Third, your inspirations together may not sit quite right.  You need to find a way to fuse them into a whole.

So what happened with me?  Well my editor noticed passive voice (lots of was), strange asides, weird wordplay, and moments I was abstract from the characters.  Nothing unusual, but then I looked at my inspirations and realized where I’d stumbled.

My core influences are Sir Terry Pratchett, Douglas Adams, and Dave Barry.  If you read my fiction, the inspiration is obvious – I love playing with words, exploring settings, and deconstructing ideas.  Take these trends too far and you end up with infodumps and trying to be too witty.

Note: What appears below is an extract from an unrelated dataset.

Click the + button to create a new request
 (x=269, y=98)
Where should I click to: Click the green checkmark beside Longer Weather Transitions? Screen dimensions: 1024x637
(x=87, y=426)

I was also influenced by anime, with the fantastical elements, fusions of genres, and passion for characterization.  Again, you can take these things too far – it took watching My Hero Academia to realize that I too liked to do giant flashbacks that could be handled better when not animated.

Finally, I love oddball character stuff of all kinds – indeed one sub-theme of A Bridge To The Quiet planet is that it’s basically several parties of unusual personalities having an adventure and colliding with each other.  Its a tale of magic and super-science and demons, but is basically about the people in this world.  You can get distracted by the oddities and details and loose touch with the fact these are people.

So I did too much infodumping, wrong details, wrong approach, and got a bit too full of  myself.  But there’s one more thing I forgot.

I was following several styles – I was not combining them into one.  I was doing a story of intimate character portraits and giant weird worlds, of human eccentricity and complex societies.  There was a feeling of discord, of the two not blending – or of one dominating the other.

In short I took some of my inspirations too far or in the wrong direction – and forgot to find a style that fit to realize all my inspirations.

As you edit your work, look to your inspirations.  Then find out how you might be doing them wrong – or doing them right and not harmonizing them.